Segment Start: Information supplied

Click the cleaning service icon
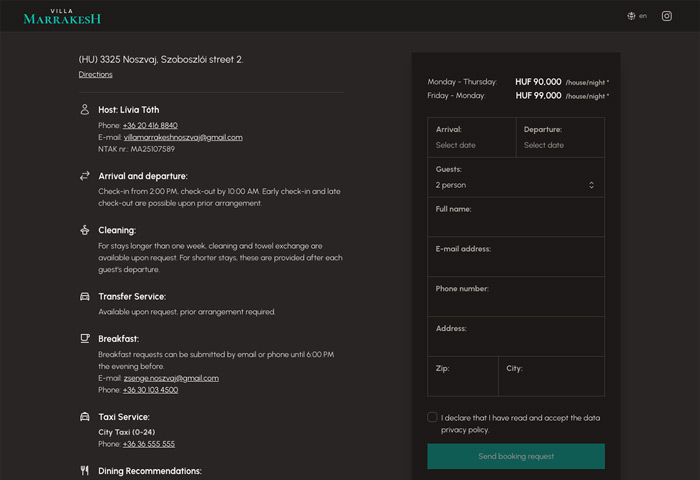 tap(85, 230)
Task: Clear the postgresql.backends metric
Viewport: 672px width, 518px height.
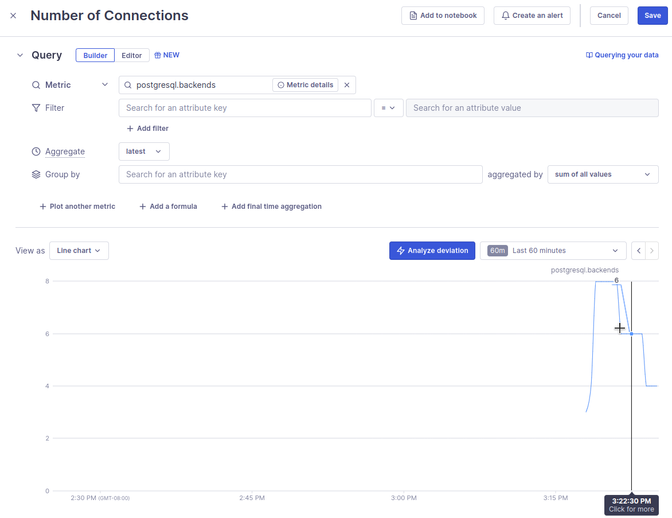Action: click(x=347, y=85)
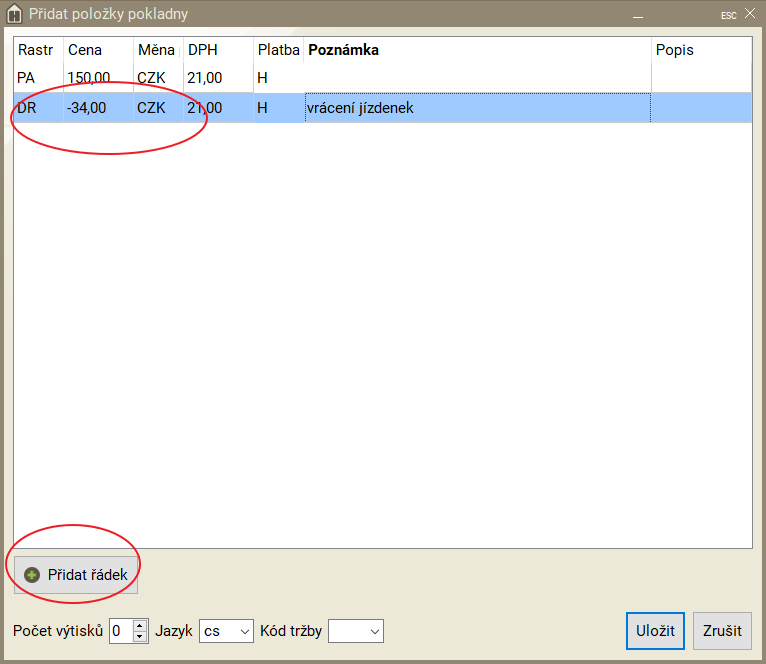Increase Počet výtisků with the up arrow

click(x=140, y=626)
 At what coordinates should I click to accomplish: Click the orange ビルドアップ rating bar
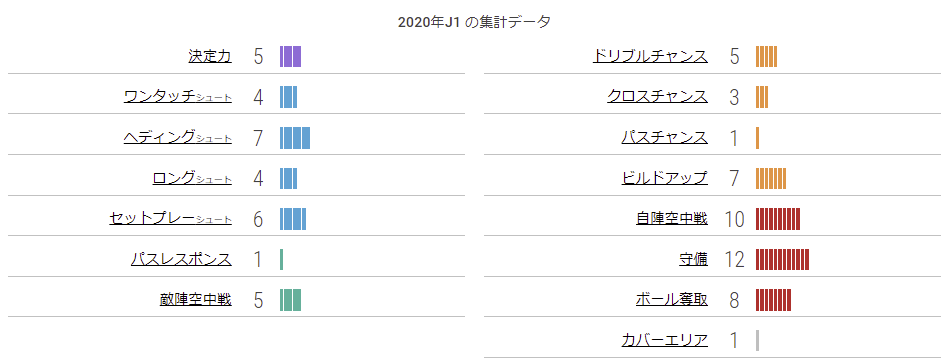771,178
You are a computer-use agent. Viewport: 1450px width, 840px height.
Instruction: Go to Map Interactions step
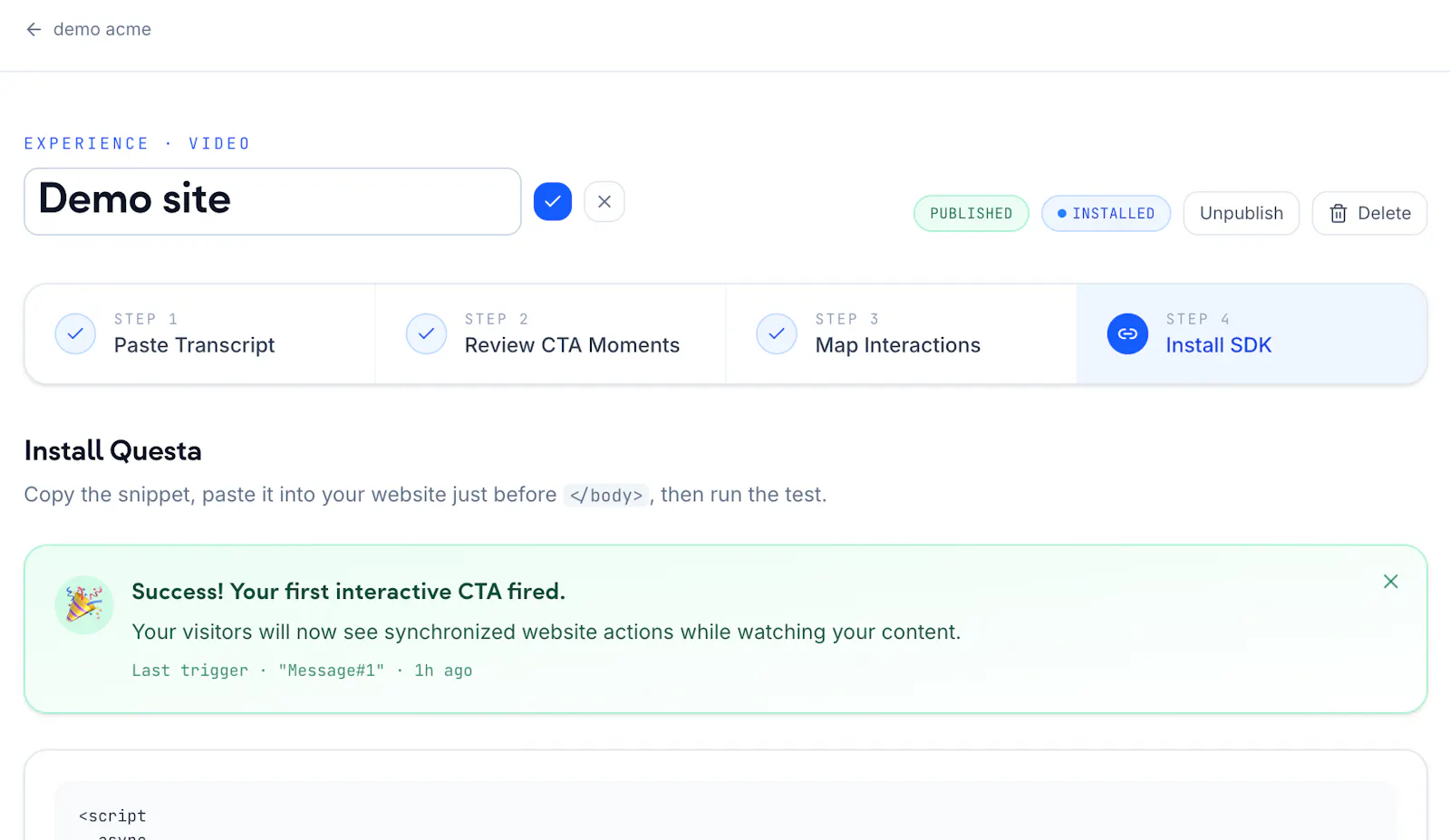point(902,333)
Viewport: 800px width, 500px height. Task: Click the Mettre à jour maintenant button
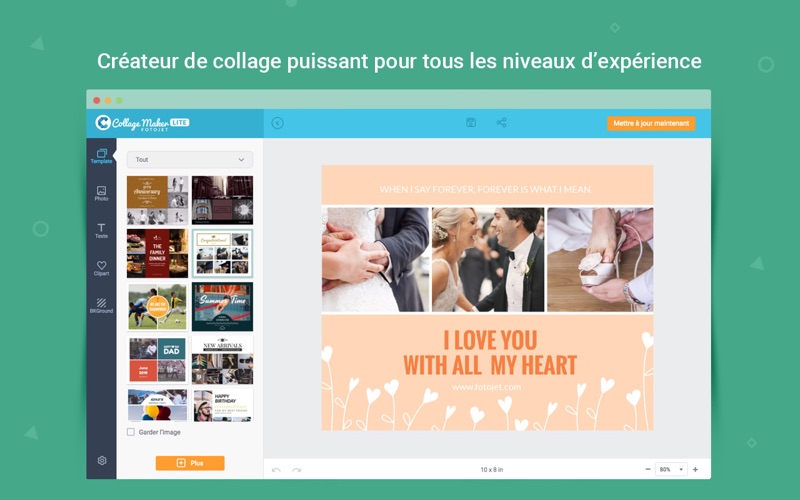point(651,123)
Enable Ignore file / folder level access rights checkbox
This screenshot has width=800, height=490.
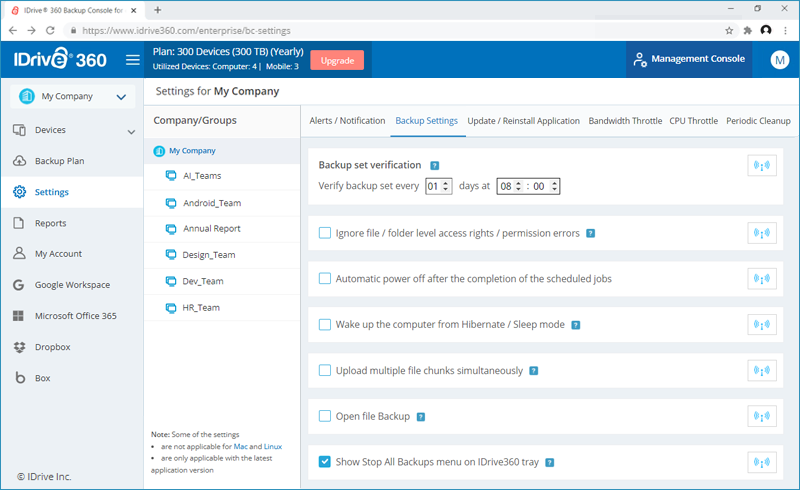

Segment End: Information supplied

* **Action item**:
Write out nothing but the lines from the one with "Task: Clear the postgresql.backends metric" through the last line of the entries, exactly as they stand; pictures are not part of the copy.

* **Answer to the problem**:
Task: Clear the postgresql.backends metric
Viewport: 672px width, 518px height.
Action: click(x=347, y=85)
Increase Počet výtisků with the up arrow

click(x=140, y=626)
 At what coordinates should I click to accomplish: Click the orange ビルドアップ rating bar
771,178
You are a computer-use agent. Viewport: 1450px width, 840px height.
Instruction: Go to Map Interactions step
point(902,333)
Viewport: 800px width, 500px height. Task: Click the Mettre à jour maintenant button
point(651,123)
Enable Ignore file / folder level access rights checkbox
This screenshot has width=800, height=490.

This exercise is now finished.